**Excerpt provided:**
In the wake of the dustup, Goldman Sachs chief executive David Solomon has urged staff to respect a firm-wide policy of not working on Saturdays, and praised the young staffers for speaking up.
The gripes were felt beyond Goldman’s corner of Lower Manhattan. Citigroup Inc chief executive Jane Fraser last week announced “Zoom-Free Fridays” and urged workers to take their vacation time, adding that she planned a few days off “knowing I will come back with a fresher brain.”
Compared with other options, being overworked could be viewed as a preferable plight during the pandemic. Government data show millions of people in the US remain out of work.
COVID-19 itself has also infected or killed many “essential” workers such as supermarket staff, transit workers, nurses and others who cannot telecommute.
Among those still with jobs, mental burnout is on the rise.
In a Harvard Business Review article published last month, Jennifer Moss, a syndicated columnist who specializes in workplace issues, said the disruption has been especially pronounced for younger staff.
One worker quoted in the story said they encountered professional roadblocks as well as negative health effects from diminished opportunities to exercise.
A survey of 1,500 workers showed 85 percent reported that their well-being had declined, and 55 percent said they felt like they had not been able to balance their home and work life, Moss wrote.
Possible steps to remedy the situation include establishing a manageable workload and a mental health resource page for staff as part of a strategy to destigmatize the issue.
Solutions must go beyond self-care steps such as yoga and meditation apps, Moss said.
“We desperately need upstream interventions, not downstream tactics,” she said.
All of the young Goldman bankers felt their work hours had negatively affected relationships with friends and family and also created unrealistic deadlines.
Most also reported feeling as though they experienced workplace abuse and were shunned in meetings, according to an 11-page presentation complete with statistics and graphs, not unlike what the bank would prepare for a client.
“There was a point where I was not eating, showering or doing anything else other than working from morning until after midnight,” said one of the staff members surveyed.
A Goldman Sachs employee who has been with the firm for about three years said that the pandemic indeed made work more grueling, and that first-year employees can suffer especially from the lack of opportunities to interact with senior employees.
Work weeks of 95 hours or more were not a surprise, said the employee, who spoke on the condition of anonymity.

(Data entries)

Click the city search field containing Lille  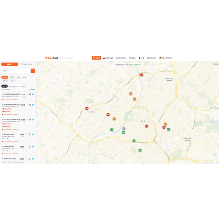[x=16, y=71]
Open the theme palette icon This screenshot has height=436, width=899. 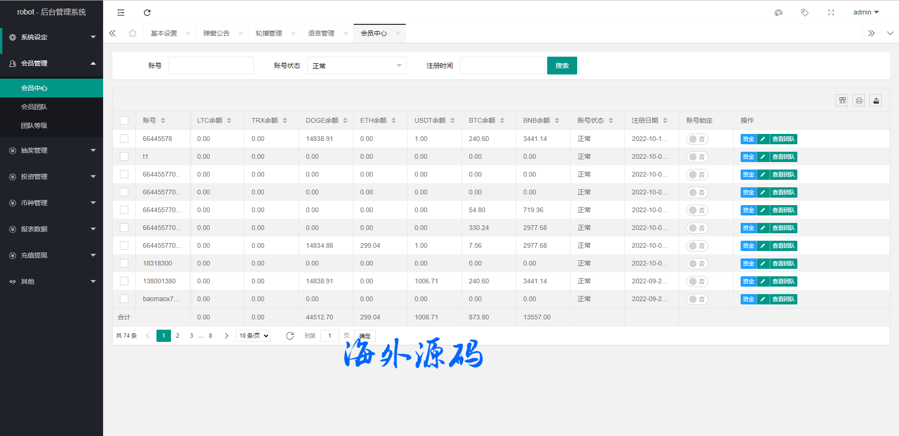point(779,13)
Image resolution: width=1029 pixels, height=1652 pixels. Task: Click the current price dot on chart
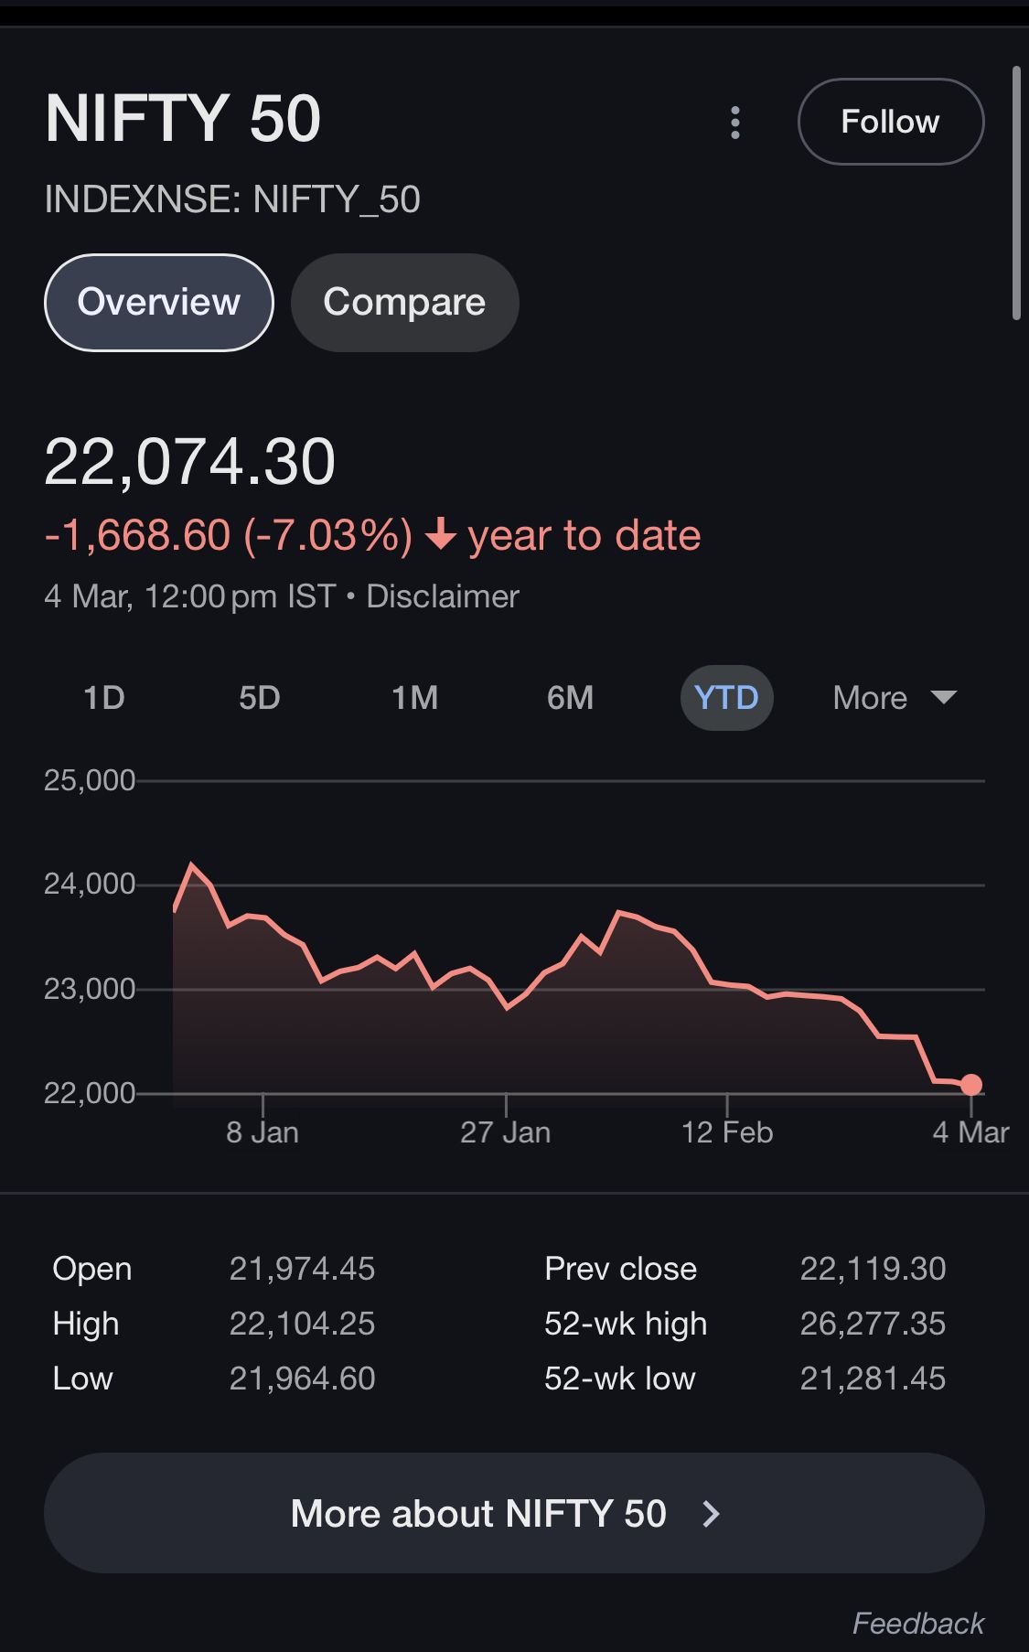pos(971,1085)
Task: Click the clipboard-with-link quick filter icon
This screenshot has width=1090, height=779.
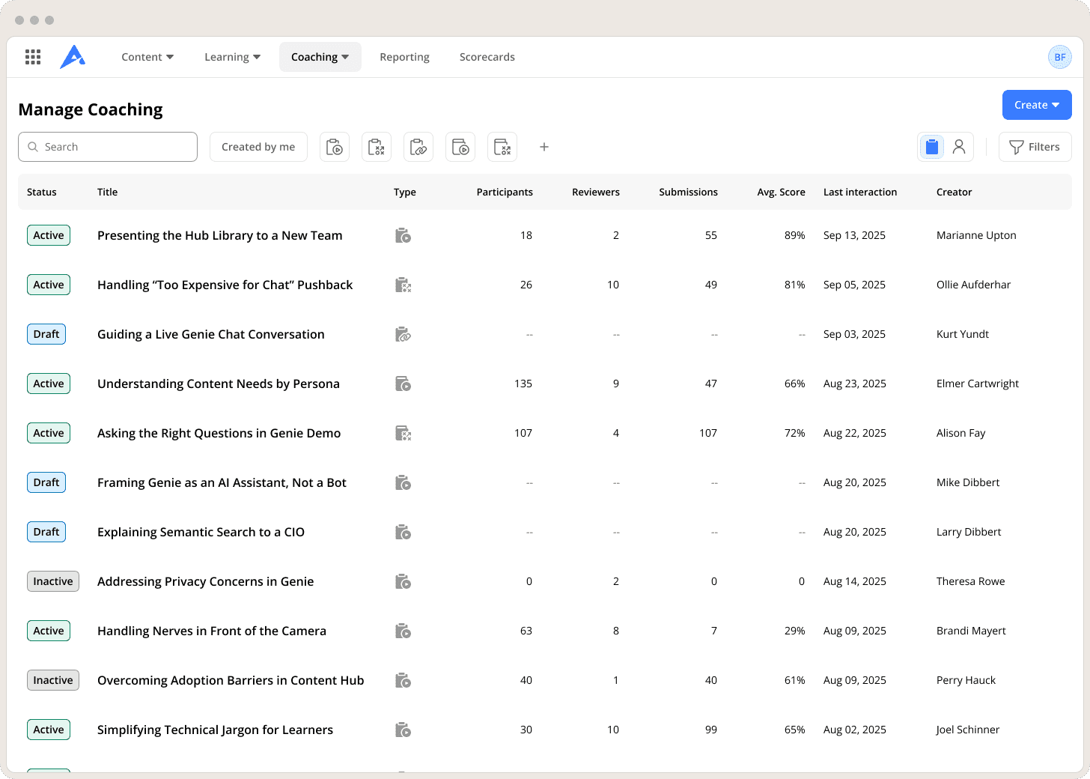Action: click(x=418, y=147)
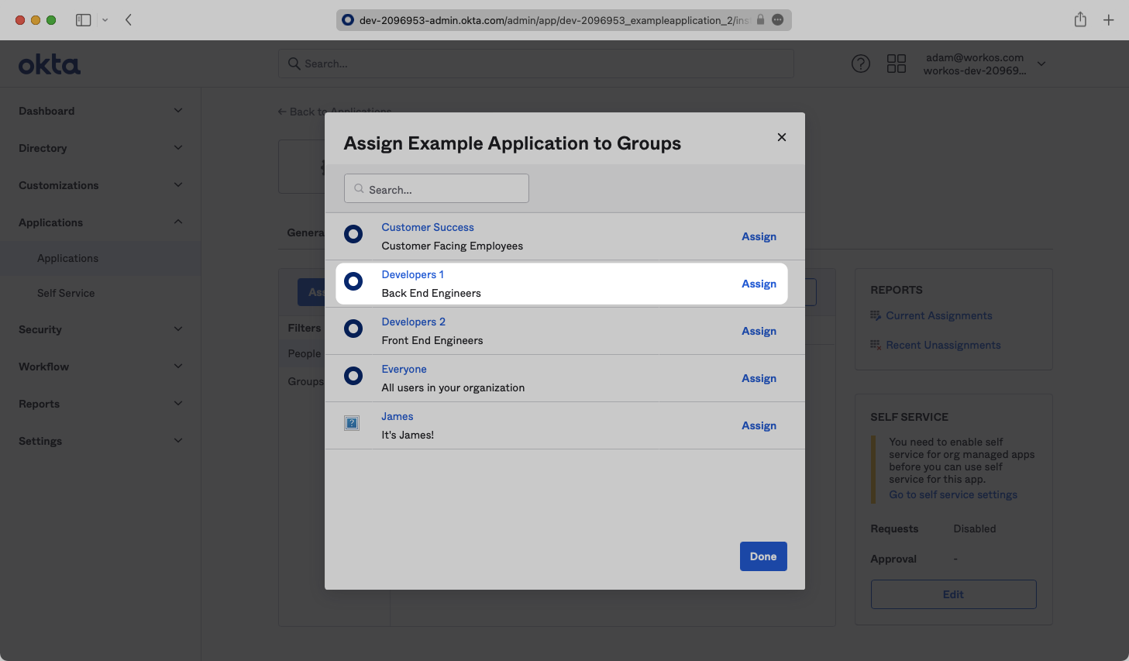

**What the task requires:** Rewrite the passage on pandemic overwork from "COVID-19 itself has" up to and including "on the rise.", substituting "exhaustion" for "burnout".

**Response below:**
COVID-19 itself has also infected or killed many “essential” workers such as supermarket staff, transit workers, nurses and others who cannot telecommute.
Among those still with jobs, mental exhaustion is on the rise.